Research Evaluates Possible Benefit of Multiple Mini-Interviews as Part of Medical School Admission Process
Embargoed for Release: 3 p.m. CT Tuesday, December 4, 2012
Media Advisory: To contact Kevin W. Eva, Ph.D., call Brian Kladko at 604-827-3301 or email email@example.com.
Kevin W. Eva, Ph.D., of the University of British Columbia, Vancouver, and colleagues conducted a study to determine whether students deemed acceptable through a revised admissions protocol using a 12-station multiple mini-interview (MMI) would outperform rejected medical students when they later took the Canadian national licensing examinations after completing medical school. The MMI process requires candidates to rotate through brief sequential interviews with structured tasks and independent assessment within each interview.
“Modern conceptions of medical practice demand more of practitioners than a strong knowledge base. By emphasizing compassionate care, professionalism, and interpersonal skill, the Accreditation Council for Graduate Medical Education core competencies indicate that physicians are expected to possess strong personal qualities distinct from academic achievement. There is evidence of a link between these aspects of practice and quality of care,” according to background information in the article. “There has been difficulty designing medical school admissions processes that provide valid measurement of candidates’ nonacademic qualities.”
The study included potential medical students who were interviewed at McMaster University in Hamilton, Canada, using an MMI in 2004 or 2005 and accepted (whether or not they matriculated [enrolled] at McMaster) with those who were interviewed and rejected but gained entry elsewhere.
The computer-based Medical Council of Canada Qualifying Examination (MCCQE) part I (aimed at assessing medical knowledge and clinical decision making) can be taken on graduation from medical school; MCCQE part II (involving simulated patient interactions testing various aspects of practice) is based on the objective structured clinical examination and typically completed 16 months into postgraduate training. Interviews were granted to 1,071 candidates, and those who gained entry could feasibly complete both parts of their licensure examination between May 2007 and March 2011. Scores could be matched on the examinations for 751 (part I) and 623 (part II) interviewees. Admissions decisions were made with use of scores assigned to autobiographical essays, grade point average (GPA), and MMI performance. Academic and nonacademic measures contributed equally to the final ranking.
The researchers found that compared with students who were rejected by an admission process that used MMI assessment, students who were accepted scored higher on Canadian national licensing examinations, whether they had attended McMaster or another school.

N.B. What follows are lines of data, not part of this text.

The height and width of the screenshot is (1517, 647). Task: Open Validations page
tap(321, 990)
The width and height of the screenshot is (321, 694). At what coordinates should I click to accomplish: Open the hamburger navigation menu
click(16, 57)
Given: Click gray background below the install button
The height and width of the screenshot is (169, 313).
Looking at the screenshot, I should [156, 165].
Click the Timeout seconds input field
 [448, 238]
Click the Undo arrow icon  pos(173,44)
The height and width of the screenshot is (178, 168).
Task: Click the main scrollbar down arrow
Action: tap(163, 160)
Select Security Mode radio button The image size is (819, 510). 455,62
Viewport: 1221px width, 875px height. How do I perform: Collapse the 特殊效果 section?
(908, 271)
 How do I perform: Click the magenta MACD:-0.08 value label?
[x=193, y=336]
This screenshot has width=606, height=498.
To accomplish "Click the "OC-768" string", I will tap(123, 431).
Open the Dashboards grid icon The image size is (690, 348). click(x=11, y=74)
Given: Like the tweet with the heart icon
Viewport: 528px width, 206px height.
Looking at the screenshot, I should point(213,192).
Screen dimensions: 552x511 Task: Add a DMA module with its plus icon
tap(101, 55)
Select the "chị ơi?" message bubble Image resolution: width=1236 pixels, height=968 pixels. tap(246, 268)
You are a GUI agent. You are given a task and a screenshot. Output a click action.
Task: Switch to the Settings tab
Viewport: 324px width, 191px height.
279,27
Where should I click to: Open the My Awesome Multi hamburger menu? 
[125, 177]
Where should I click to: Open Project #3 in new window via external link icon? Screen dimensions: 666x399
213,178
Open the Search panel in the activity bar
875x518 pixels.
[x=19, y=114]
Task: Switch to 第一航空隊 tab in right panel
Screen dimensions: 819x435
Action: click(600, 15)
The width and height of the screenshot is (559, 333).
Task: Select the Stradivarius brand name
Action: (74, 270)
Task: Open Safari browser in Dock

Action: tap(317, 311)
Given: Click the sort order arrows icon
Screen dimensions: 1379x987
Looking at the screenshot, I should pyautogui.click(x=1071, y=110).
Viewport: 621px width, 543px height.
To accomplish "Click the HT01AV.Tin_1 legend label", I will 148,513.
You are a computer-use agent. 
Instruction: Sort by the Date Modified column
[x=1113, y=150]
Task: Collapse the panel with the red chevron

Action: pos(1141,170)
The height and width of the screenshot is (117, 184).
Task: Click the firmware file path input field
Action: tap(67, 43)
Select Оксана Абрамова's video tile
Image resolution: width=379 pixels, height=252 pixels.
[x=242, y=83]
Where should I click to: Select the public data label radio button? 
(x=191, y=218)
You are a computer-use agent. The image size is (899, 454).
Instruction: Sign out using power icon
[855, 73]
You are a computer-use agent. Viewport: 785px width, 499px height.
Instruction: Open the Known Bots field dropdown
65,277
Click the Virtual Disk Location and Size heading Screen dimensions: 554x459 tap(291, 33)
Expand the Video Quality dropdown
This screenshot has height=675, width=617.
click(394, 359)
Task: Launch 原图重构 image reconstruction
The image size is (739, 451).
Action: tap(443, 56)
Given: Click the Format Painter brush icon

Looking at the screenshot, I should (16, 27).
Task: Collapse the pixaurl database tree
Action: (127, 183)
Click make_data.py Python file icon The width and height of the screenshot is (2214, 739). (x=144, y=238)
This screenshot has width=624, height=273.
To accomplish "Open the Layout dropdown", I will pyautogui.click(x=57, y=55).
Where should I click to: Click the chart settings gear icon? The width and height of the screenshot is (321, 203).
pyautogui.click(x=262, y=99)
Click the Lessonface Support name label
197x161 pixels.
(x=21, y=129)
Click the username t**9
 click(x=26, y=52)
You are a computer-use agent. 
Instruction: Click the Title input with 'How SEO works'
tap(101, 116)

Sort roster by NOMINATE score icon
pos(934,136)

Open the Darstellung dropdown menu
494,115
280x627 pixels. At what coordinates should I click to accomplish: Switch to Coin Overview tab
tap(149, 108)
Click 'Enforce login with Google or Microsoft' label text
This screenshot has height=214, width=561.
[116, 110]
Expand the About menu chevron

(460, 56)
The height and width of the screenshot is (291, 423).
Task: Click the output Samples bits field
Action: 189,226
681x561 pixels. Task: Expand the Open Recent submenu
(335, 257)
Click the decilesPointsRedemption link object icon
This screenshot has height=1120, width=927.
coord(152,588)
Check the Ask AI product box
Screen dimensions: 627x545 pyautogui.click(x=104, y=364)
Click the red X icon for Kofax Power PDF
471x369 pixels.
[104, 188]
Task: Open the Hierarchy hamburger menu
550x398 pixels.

“In conclusion, there appears to be a complementary relationship between GPA and the MMI process, with the former related to more knowledge-oriented outcome measures and the latter to more clinical/ethical/interpersonal skill-oriented outcomes. Our study demonstrates that at McMaster, a GPA plus MMI approach has yielded better outcomes than were achieved by the historical use of GPA plus panel-style interview/simulated tutorial.”